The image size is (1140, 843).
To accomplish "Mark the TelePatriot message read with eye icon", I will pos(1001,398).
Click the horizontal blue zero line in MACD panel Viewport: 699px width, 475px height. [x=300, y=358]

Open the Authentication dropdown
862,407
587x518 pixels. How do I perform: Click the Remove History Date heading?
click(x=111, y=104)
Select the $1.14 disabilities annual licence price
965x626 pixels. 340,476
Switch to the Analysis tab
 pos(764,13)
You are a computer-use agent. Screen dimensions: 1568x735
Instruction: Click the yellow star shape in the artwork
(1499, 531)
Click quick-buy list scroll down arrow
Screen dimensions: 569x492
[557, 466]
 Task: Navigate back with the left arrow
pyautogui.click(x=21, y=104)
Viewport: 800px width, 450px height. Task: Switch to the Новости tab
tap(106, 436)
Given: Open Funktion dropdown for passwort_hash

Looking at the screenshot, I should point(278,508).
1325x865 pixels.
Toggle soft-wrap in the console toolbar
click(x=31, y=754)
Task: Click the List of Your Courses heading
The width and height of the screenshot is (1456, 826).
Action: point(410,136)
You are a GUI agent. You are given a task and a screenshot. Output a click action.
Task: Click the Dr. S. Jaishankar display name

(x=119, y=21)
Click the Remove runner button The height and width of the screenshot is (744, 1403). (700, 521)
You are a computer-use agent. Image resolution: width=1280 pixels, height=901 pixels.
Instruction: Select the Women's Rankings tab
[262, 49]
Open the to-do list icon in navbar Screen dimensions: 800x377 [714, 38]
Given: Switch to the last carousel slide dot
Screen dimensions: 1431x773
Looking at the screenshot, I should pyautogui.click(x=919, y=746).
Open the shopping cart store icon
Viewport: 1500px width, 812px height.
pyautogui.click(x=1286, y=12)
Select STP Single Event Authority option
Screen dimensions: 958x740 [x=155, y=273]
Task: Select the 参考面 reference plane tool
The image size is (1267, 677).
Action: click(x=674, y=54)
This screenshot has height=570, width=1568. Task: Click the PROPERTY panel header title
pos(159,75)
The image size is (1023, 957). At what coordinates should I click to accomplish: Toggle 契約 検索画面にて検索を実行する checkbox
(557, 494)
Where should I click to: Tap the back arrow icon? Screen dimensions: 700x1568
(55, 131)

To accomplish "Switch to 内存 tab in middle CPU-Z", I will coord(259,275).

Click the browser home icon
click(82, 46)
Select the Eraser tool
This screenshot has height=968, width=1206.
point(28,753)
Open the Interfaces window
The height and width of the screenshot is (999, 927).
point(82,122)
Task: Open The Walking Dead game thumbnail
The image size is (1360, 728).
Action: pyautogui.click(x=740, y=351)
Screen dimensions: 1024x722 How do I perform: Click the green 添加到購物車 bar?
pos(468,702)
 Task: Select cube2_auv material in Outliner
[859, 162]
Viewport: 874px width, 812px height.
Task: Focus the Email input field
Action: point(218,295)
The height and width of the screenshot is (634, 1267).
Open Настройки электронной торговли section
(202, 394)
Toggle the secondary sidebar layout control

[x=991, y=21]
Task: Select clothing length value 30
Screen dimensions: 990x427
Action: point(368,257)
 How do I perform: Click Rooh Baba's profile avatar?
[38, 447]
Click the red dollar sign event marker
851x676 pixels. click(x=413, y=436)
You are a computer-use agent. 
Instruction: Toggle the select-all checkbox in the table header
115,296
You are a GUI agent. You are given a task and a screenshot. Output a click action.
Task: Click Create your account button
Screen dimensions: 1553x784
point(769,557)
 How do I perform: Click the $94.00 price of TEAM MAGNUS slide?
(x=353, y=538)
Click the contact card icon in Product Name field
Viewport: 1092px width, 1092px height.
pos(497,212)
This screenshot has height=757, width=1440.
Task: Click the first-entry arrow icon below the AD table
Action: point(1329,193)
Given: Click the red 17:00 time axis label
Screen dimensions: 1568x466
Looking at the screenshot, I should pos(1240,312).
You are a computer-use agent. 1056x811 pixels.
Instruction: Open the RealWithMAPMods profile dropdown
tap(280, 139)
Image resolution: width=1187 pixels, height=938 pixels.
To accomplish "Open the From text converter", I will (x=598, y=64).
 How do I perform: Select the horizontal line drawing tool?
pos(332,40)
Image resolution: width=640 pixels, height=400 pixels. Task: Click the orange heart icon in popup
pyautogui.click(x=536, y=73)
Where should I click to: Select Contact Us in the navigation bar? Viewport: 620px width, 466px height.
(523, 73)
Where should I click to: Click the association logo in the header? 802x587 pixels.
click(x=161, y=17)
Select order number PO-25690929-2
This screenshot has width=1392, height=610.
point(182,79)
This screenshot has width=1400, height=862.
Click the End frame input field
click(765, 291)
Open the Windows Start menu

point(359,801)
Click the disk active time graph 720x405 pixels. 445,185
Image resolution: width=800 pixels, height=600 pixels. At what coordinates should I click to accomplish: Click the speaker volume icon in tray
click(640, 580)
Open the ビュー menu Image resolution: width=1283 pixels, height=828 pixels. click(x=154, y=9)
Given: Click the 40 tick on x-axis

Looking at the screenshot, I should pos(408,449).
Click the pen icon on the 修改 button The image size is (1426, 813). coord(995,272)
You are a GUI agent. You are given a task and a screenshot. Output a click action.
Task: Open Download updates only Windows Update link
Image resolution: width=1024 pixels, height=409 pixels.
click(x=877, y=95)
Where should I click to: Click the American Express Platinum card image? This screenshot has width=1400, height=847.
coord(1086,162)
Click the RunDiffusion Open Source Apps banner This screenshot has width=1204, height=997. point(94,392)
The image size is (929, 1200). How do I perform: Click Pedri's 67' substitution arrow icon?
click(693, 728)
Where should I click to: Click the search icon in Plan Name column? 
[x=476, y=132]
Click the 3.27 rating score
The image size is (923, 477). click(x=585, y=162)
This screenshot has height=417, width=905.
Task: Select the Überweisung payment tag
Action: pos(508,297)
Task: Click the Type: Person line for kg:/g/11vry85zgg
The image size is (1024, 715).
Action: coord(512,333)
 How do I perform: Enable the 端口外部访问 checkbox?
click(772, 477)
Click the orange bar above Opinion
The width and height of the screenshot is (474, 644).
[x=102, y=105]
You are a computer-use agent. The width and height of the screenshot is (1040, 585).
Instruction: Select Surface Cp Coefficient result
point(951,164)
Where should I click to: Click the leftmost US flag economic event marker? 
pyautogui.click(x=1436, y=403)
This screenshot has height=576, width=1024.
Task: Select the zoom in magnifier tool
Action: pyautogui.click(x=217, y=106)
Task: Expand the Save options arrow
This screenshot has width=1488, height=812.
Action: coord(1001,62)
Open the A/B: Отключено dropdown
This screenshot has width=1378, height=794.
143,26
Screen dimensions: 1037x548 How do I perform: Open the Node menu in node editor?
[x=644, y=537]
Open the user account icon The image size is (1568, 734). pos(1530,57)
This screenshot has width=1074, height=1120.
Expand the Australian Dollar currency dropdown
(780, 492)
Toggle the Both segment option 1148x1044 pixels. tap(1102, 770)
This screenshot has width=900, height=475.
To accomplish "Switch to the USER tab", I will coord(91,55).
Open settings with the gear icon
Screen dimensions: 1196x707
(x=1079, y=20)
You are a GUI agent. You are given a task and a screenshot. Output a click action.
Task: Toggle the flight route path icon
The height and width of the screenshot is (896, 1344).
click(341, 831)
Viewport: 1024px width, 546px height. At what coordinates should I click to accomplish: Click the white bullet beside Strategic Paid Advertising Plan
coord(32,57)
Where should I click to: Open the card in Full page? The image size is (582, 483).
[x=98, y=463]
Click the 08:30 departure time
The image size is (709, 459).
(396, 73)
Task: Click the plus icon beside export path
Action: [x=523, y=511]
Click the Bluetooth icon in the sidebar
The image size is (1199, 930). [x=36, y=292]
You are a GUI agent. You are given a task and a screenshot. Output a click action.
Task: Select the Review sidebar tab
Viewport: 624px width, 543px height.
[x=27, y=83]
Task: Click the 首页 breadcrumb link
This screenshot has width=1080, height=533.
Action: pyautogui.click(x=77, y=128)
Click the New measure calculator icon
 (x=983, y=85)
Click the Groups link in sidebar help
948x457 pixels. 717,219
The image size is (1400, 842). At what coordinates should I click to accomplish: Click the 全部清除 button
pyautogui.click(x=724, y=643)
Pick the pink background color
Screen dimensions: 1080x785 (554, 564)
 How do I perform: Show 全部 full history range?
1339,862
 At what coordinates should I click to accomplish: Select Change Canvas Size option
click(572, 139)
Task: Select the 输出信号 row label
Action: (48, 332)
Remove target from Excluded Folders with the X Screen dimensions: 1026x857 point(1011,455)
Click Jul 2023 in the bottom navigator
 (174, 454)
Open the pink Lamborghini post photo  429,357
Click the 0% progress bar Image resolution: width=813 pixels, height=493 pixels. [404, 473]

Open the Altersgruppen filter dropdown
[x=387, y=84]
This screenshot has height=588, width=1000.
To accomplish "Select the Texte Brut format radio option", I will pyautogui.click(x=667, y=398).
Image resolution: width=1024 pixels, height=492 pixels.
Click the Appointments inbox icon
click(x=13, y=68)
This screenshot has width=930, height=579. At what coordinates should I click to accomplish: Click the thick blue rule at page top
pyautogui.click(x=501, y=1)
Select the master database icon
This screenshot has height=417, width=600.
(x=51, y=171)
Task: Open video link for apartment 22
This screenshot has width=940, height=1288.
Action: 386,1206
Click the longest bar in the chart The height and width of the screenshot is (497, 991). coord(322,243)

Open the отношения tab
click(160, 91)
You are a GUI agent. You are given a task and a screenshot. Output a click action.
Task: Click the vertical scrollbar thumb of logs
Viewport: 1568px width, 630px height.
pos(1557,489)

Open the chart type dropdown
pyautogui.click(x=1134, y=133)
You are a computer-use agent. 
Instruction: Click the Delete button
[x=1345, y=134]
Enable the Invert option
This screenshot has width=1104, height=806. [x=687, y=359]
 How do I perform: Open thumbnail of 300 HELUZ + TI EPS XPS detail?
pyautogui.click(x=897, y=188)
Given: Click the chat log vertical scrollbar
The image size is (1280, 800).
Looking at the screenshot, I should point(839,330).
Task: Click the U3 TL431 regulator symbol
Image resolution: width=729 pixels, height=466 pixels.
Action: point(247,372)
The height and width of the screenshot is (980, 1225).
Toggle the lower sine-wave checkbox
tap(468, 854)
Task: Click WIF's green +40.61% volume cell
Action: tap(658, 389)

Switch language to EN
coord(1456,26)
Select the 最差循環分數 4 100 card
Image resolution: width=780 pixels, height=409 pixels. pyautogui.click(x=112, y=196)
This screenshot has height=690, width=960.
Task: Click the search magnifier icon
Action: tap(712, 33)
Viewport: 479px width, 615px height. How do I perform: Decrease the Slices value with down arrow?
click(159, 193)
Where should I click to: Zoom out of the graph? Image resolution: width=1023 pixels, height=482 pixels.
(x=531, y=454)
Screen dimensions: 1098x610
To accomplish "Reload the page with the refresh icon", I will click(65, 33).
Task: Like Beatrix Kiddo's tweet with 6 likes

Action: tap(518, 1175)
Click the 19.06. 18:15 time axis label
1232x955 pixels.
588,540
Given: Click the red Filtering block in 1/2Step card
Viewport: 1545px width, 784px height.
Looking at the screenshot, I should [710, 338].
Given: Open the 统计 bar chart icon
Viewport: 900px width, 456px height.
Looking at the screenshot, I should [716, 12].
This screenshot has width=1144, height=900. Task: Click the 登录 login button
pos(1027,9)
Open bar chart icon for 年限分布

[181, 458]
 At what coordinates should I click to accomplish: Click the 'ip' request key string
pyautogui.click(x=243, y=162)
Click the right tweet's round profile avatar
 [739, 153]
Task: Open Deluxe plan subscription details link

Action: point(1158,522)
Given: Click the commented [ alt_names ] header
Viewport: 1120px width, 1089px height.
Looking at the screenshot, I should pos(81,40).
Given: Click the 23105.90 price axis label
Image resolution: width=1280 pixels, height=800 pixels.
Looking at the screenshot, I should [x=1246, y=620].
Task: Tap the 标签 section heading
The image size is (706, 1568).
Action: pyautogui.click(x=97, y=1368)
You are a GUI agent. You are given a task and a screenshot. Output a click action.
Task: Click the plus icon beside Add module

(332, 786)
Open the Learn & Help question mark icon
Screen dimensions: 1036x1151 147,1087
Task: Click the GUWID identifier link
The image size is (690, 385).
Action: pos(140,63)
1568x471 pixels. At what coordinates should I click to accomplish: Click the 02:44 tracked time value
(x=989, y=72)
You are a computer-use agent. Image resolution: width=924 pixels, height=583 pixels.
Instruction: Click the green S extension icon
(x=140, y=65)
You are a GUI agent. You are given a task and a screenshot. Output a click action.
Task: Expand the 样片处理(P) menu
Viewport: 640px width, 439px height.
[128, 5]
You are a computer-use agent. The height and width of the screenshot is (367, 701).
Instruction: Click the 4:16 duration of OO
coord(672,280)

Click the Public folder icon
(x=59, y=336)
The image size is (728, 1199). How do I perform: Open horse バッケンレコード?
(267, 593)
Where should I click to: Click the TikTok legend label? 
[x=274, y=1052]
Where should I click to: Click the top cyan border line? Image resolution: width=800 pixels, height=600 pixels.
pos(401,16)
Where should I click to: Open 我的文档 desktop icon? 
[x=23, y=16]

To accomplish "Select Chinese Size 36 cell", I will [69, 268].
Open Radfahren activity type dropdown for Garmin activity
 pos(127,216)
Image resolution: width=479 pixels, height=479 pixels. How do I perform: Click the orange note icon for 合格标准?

· · · · ·

ASSIGNMENT: Write out exactly the lines that fall from the line with "You are a computer-use agent. The width" to the line with "Open the A/B: Отключено dropdown" in the records above, keeping both ends.

ANSWER TO THE EXERCISE:
You are a computer-use agent. The width and height of the screenshot is (1040, 585).
Instruction: Select Surface Cp Coefficient result
point(951,164)
Where should I click to: Click the leftmost US flag economic event marker? 
pyautogui.click(x=1436, y=403)
This screenshot has height=576, width=1024.
Task: Select the zoom in magnifier tool
Action: pyautogui.click(x=217, y=106)
Task: Expand the Save options arrow
This screenshot has width=1488, height=812.
Action: coord(1001,62)
Open the A/B: Отключено dropdown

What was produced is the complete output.